_Work required_: I'd like every line in the following listing that holds "computer" copied.

• • •

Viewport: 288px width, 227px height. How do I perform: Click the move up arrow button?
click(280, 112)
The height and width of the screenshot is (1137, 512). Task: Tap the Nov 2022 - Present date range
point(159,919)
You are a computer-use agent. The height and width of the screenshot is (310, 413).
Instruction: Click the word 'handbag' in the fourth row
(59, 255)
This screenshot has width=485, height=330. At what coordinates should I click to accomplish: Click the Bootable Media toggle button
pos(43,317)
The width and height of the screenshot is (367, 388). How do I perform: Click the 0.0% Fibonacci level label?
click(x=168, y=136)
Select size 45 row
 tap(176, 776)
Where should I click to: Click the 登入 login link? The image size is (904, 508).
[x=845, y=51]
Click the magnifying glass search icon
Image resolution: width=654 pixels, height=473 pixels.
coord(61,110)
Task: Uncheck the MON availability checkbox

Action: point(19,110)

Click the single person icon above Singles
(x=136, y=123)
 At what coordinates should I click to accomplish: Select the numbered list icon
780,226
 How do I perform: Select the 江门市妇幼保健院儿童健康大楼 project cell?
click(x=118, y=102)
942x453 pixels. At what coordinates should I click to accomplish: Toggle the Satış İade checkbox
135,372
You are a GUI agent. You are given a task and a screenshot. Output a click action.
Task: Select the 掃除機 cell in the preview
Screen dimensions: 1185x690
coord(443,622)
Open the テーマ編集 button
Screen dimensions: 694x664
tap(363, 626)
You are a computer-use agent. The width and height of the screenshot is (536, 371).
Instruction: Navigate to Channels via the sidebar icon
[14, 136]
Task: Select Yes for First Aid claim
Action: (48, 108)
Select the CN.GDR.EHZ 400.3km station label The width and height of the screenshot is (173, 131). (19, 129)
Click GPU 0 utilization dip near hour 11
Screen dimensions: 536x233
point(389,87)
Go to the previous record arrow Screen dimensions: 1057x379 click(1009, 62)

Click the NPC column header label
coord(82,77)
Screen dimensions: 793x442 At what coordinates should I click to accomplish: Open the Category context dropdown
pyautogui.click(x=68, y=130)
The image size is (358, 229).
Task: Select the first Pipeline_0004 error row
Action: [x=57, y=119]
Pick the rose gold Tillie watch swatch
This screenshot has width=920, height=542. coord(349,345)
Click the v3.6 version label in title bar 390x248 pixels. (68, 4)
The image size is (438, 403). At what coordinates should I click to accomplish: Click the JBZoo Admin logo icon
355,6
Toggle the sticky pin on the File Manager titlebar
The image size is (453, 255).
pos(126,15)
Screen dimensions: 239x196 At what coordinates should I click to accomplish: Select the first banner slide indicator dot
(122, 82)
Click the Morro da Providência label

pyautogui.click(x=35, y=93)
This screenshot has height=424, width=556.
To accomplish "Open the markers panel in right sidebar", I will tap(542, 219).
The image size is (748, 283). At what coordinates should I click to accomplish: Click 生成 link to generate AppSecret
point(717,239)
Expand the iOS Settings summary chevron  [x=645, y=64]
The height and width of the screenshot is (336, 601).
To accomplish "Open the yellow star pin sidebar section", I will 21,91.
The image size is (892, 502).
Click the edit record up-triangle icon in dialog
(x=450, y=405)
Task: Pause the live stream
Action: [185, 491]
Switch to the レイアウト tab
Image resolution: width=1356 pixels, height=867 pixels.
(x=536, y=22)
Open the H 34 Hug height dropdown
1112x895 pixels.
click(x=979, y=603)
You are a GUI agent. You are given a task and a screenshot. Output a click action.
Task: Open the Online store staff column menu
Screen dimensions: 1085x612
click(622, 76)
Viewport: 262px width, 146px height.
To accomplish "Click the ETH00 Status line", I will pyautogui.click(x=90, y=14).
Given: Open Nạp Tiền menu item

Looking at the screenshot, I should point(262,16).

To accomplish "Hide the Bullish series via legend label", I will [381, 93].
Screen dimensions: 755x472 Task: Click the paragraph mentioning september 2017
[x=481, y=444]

• • •

_Your response_:
You are a computer-use agent. The height and width of the screenshot is (310, 413).
You are a computer-use agent. The width and height of the screenshot is (536, 371).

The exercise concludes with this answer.